Conference by Conference
The below scatterplots show the same graph as above but filtered to only one conference at a time. The statistical output (significance and effect size) for each is below the graph:
(ACC: p =0.08, R2= 0.164)
(BIG 12: p =0.308, R2= 0.147)
(BIG 10: p =0.017, R2= 0.247)
(PAC 12: p =0.386, R2= 0.092)
(SEC: p <0.001, R2= 0.508)
Out of the 5 conferences, roster talent was only statistically significantly (at a standard threshold of 0.05) in the Big 10 (0.017) and the SEC (<0.001). The effect size for the Big 10 is 0.247, or 24.7%. For the SEC, it is .508, or 50.8%. This means that on-roster talent accounts for 24.7% of the wins in the Big 10 and 50.8% in the SEC from 2016 to present (October 25th, 2019). The key takeaway is that SEC fans are justified in fretting over recruiting success much more so than the other conferences.
A Deeper Look at the Southeastern Conference
The findings led me to want to look deeper into what is going on in the SEC. The plot below is the same as the SEC plot above but drilled down to the team level:
What this chart shows is that SEC teams generally perform to the relative level of their talent except for Tennessee and Florida. Tennessee generally underperforms while Florida generally overperforms except for 2017 when the Gators went 4-7. Kentucky’s 2018 year was a high achievement. An analysis was performed to explore how each team performed relative to their roster talent level for each of the years.
When summing the overall achievement for each team over the study period, Florida is the most over-achieving team in the sample.
If there is any doubt about Florida Head Coach Dan Mullen’s ability to maximize the talent on hand, it should be erased. The Gators are winning the most relative to roster talent even though they were 4-7 in 2017. Furthermore, Mississippi State is 3rd. A quick look at the SEC scatterplot shows us that MSU was overperforming when Mullen was a coach there but has since dropped off. Florida has done the opposite.
There is no doubt that the best place to be in is where Alabama is: maxed out on Talent and Wins, so there is no chance at really overachieving. After all, winning is what it is all about. And, in the SEC at least, recruiting success plays a big role in that. If you can’t recruit at an elite level, you’d better have a coach like Dan Mullen to give you a chance.
As requested by Reddit user stevejust, I have added the team name and year to each of the conference scatterplots:
The purpose of this study was to examine the linearity or lack thereof, between talent rating and winning percentage. The purpose is not to find the best model possible to predict winning- that is a worthy and separate endeavor! The primary curiosity was to explore if college football fans overstate/understate/state just perfectly their concerns about the recruiting performance of their favorite teams.

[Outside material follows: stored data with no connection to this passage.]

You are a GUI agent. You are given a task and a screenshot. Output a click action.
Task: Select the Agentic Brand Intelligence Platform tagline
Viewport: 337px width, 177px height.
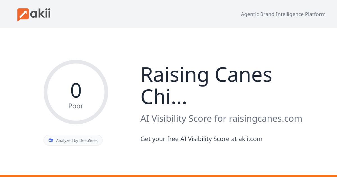[283, 14]
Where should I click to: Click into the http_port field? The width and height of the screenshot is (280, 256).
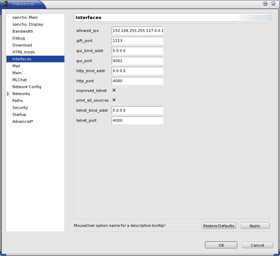[x=137, y=81]
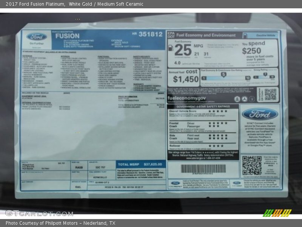This screenshot has width=302, height=227.
Task: Click the FUSION model heading
Action: 67,36
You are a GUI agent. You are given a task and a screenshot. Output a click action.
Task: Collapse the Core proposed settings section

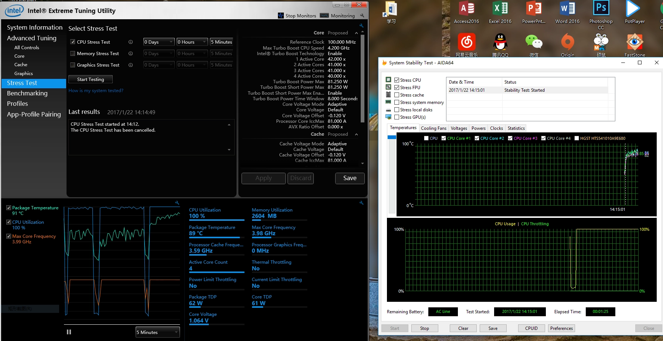pos(356,33)
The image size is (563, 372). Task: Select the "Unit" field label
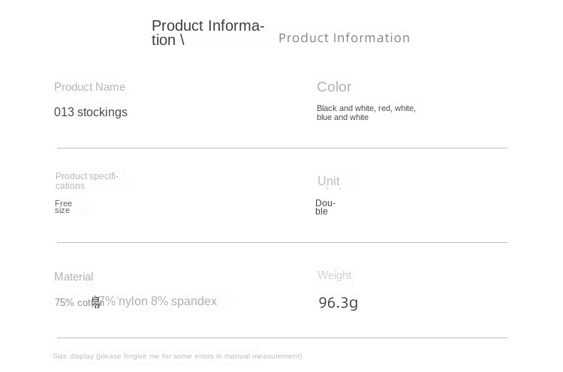(x=328, y=182)
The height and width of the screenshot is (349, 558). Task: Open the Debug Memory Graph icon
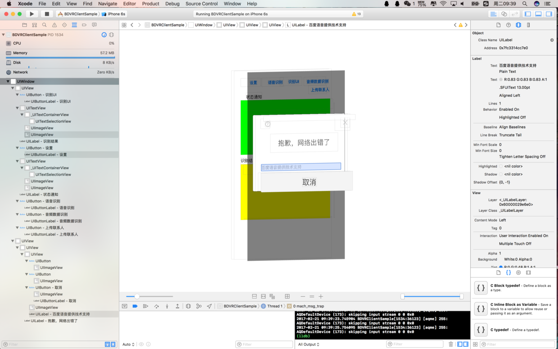point(199,306)
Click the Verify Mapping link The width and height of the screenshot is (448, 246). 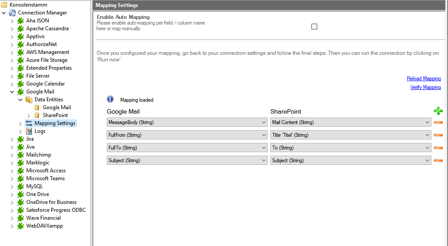coord(425,87)

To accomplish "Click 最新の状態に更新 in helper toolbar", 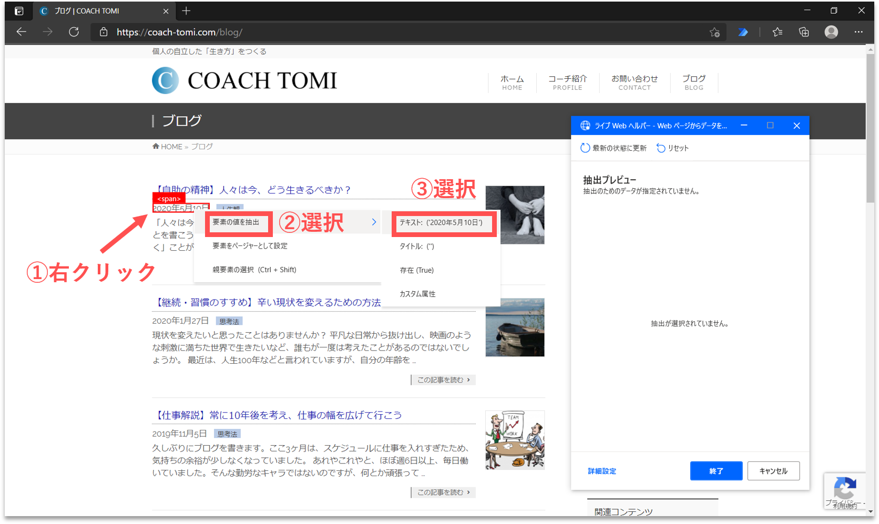I will coord(614,148).
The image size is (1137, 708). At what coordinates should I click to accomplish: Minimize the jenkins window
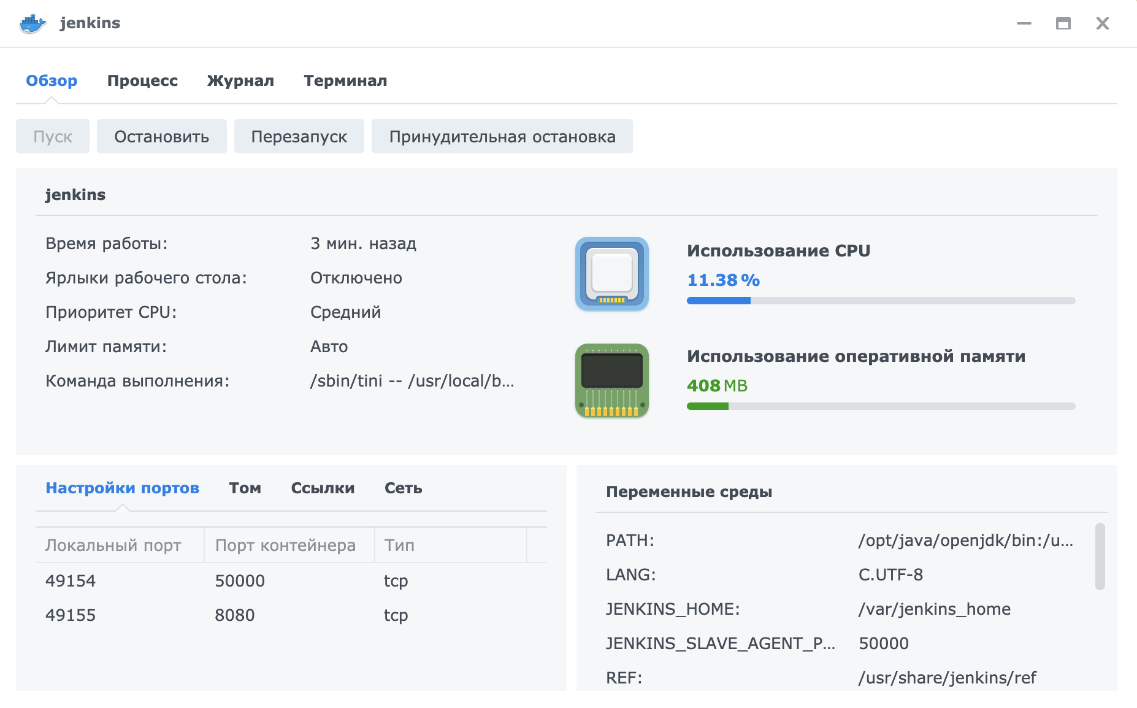[1024, 23]
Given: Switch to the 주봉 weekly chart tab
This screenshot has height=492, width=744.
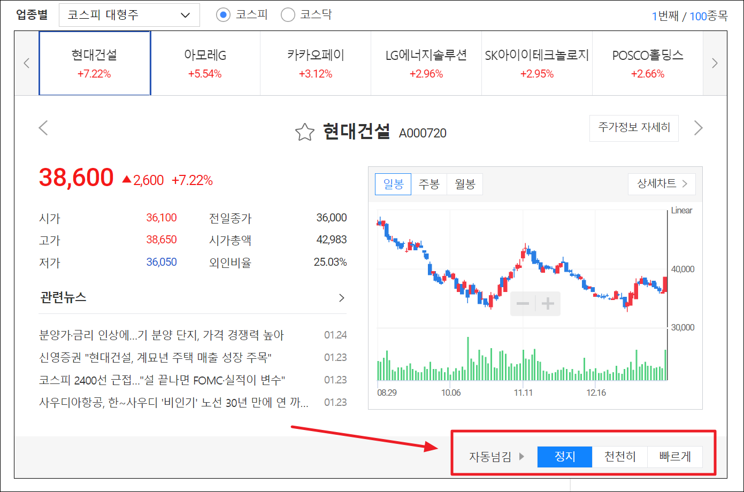Looking at the screenshot, I should [429, 184].
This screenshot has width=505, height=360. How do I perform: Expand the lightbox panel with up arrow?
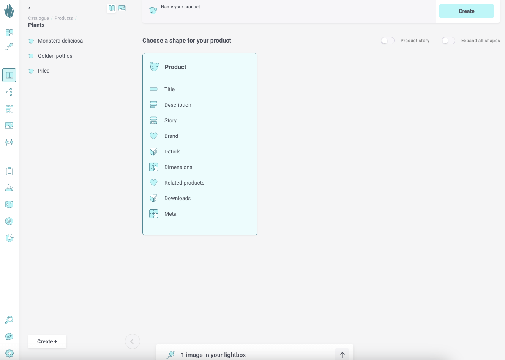point(342,355)
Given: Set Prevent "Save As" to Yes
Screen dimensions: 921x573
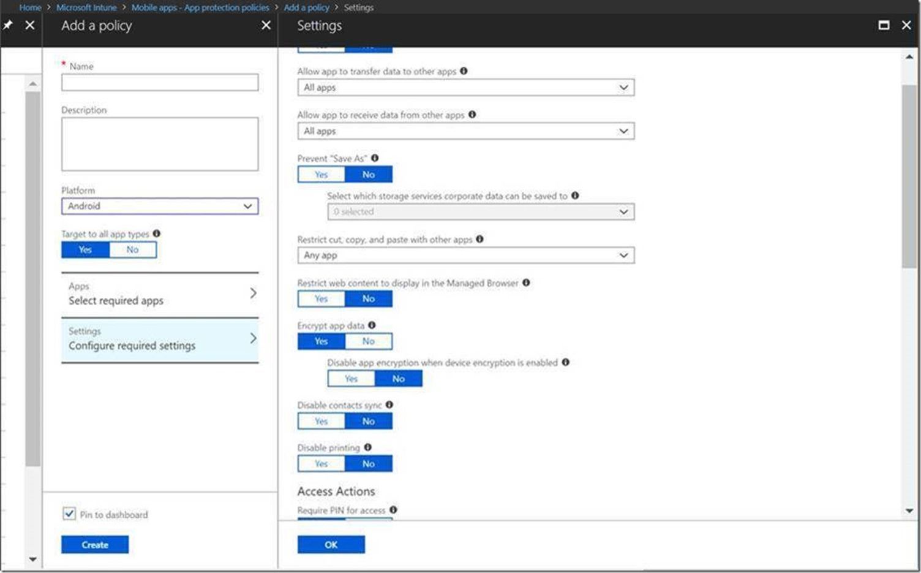Looking at the screenshot, I should [x=321, y=174].
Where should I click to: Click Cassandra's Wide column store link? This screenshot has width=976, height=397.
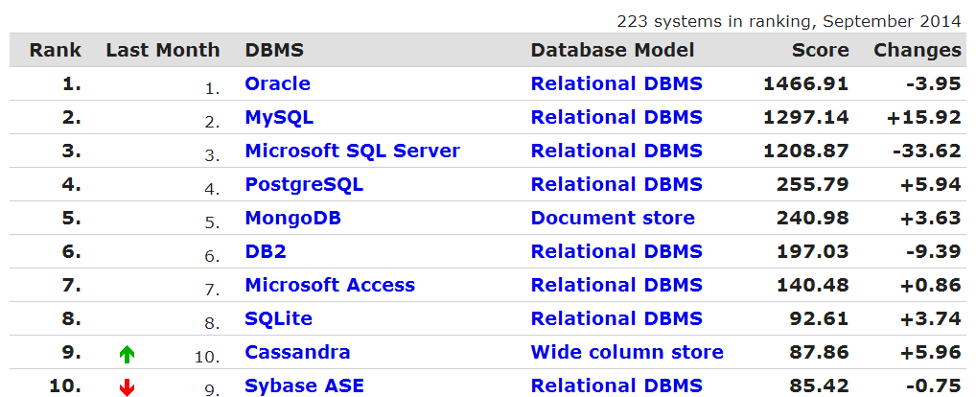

The interesting find concerned the general lack of linearity between quantified talent level and winning. I have received considerable feedback (virtually all of it positive, which is awesome) and several suggestions regarding other potential variables to consider, models and methods that may be superior or an improvement over the polynomial regression. Each of these that I have read has been, to varying degrees, perfectly legitimate and well-thought-out. However, it is important to emphasize, that this study was not about the model of best fit- it was about the supposed linearity between talent ratings and winning. Thank you to all who have commented and provided excellent ideas for future approaches. I am learning from you and gathering great ideas. Cheers!